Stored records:
────────

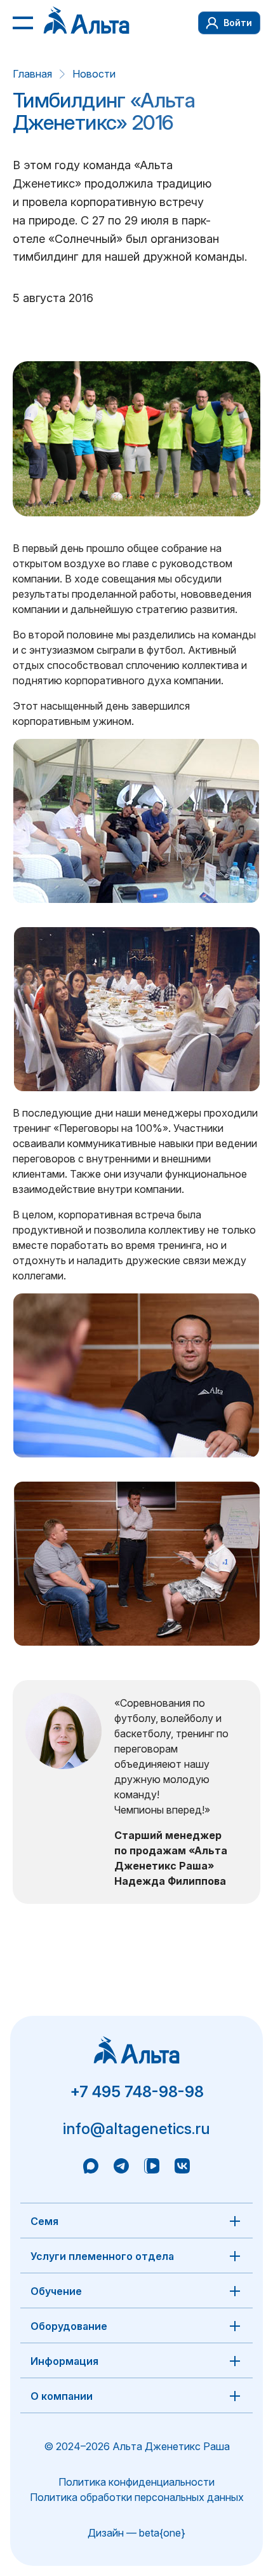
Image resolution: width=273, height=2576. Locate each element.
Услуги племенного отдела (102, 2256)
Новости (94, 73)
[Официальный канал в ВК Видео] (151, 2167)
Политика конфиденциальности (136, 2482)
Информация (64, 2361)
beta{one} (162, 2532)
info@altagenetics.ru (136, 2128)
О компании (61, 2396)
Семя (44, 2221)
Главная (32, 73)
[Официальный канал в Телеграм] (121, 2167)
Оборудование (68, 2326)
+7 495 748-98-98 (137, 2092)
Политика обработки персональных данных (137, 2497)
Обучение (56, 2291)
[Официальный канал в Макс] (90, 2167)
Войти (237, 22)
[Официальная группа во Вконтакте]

────────

# [Task goal]
Copy all the lines above that hold the string "Официальный".

# [Completed exercise]
[Официальный канал в ВК Видео] (151, 2167)
[Официальный канал в Телеграм] (121, 2167)
[Официальный канал в Макс] (90, 2167)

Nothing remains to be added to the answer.